Goal of the exercise – Please repeat the floppy disk passage word for word, between "Formatted Storage Capacity" and "and Burroughs Corporation.", inclusive.

Given text –
━━━━━━━━━━━━━━━━━━━━
Formatted Storage Capacity is total size of all sectors on the disk:
Marketed Capacity is the capacity, typically unformatted, by the original media OEM vendor or in the case of IBM media, the first OEM thereafter. Other formats may get more or less capacity from the same drives and disks.
The earliest floppy disks, invented at IBM, were 8 inches in diameter. They became commercially available in 1971. Disks in this form factor were produced and improved upon by IBM and other companies such as Memorex, Shugart Associates, and Burroughs Corporation.
In 1976 Shugart Associates introduced the first 5¼-inch FDD and associated media. By 1978 there were more than 10 manufacturers producing 5¼-inch FDDs, in competing disk formats: hard or soft sectored with various encoding schemes such as FM, MFM and GCR. The 5¼-inch formats quickly displaced the 8-inch for most applications, and the 5¼-inch hard-sectored disk format eventually disappeared.
In 1984, IBM introduced the 1.2 megabyte dual sided floppy disk along with its AT model. Although often used as backup storage, the high density floppy was not often used by software manufacturers for interchangeability. In 1986, IBM began to use the 720 kB double density 3.5" microfloppy disk on its Convertible laptop computer. It introduced the so-called "1.44 MB" high density version with the PS/2 line. These disk drives could be added to existing older model PCs. In 1988 IBM introduced a drive for 2.88 MB "DSED" diskettes in its top-of-the-line PS/2 models; it was a commercial failure.
━━━━━━━━━━━━━━━━━━━━
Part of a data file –
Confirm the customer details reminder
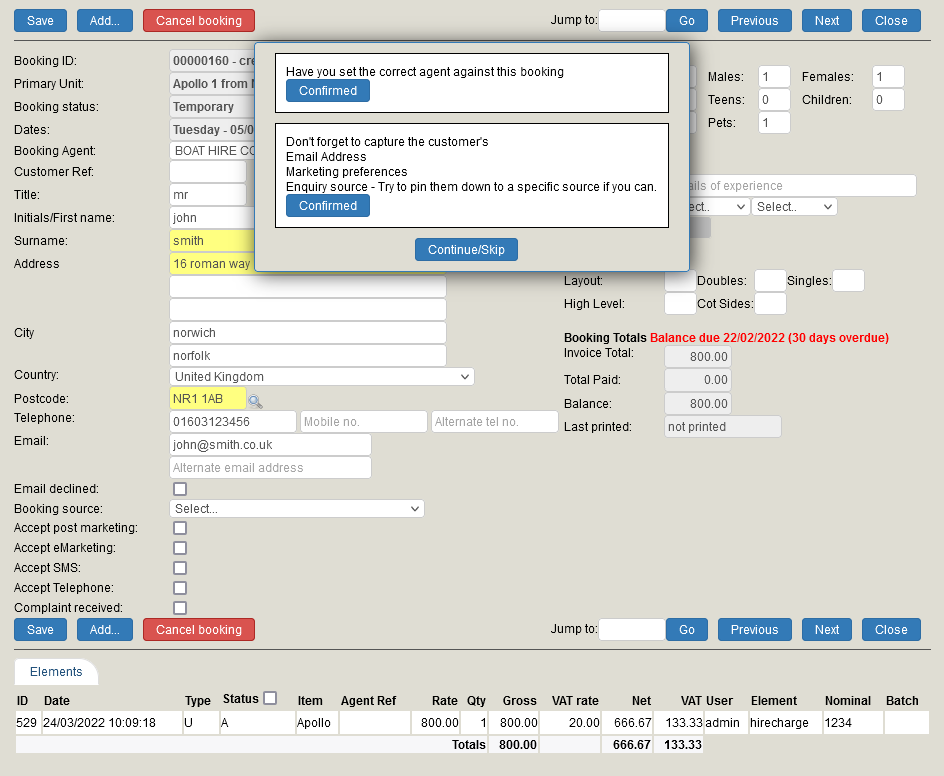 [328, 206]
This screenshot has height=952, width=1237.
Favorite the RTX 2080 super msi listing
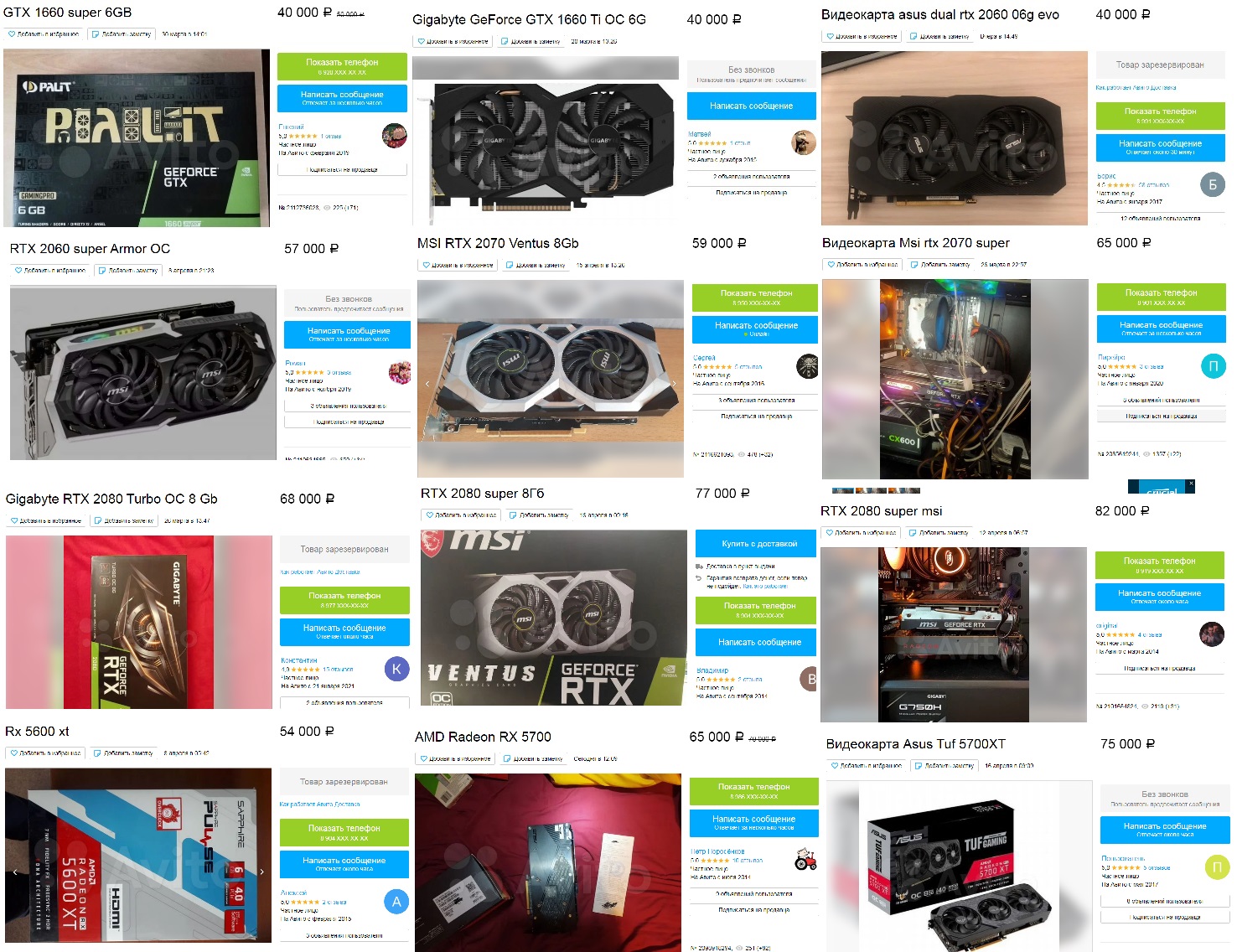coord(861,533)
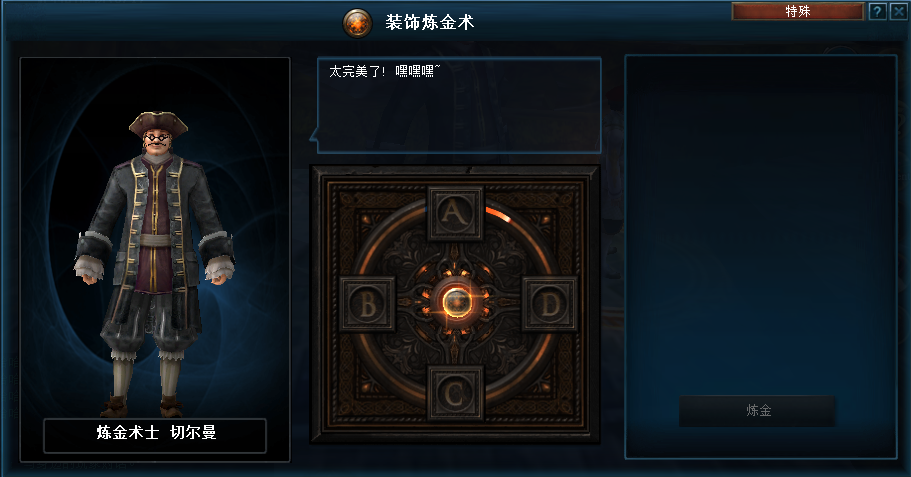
━━━━━━━━━━━━━━━━━━━━
Written response –
Formatted Storage Capacity is total size of all sectors on the disk:
Marketed Capacity is the capacity, typically unformatted, by the original media OEM vendor or in the case of IBM media, the first OEM thereafter. Other formats may get more or less capacity from the same drives and disks.
The earliest floppy disks, invented at IBM, were 8 inches in diameter. They became commercially available in 1971. Disks in this form factor were produced and improved upon by IBM and other companies such as Memorex, Shugart Associates, and Burroughs Corporation.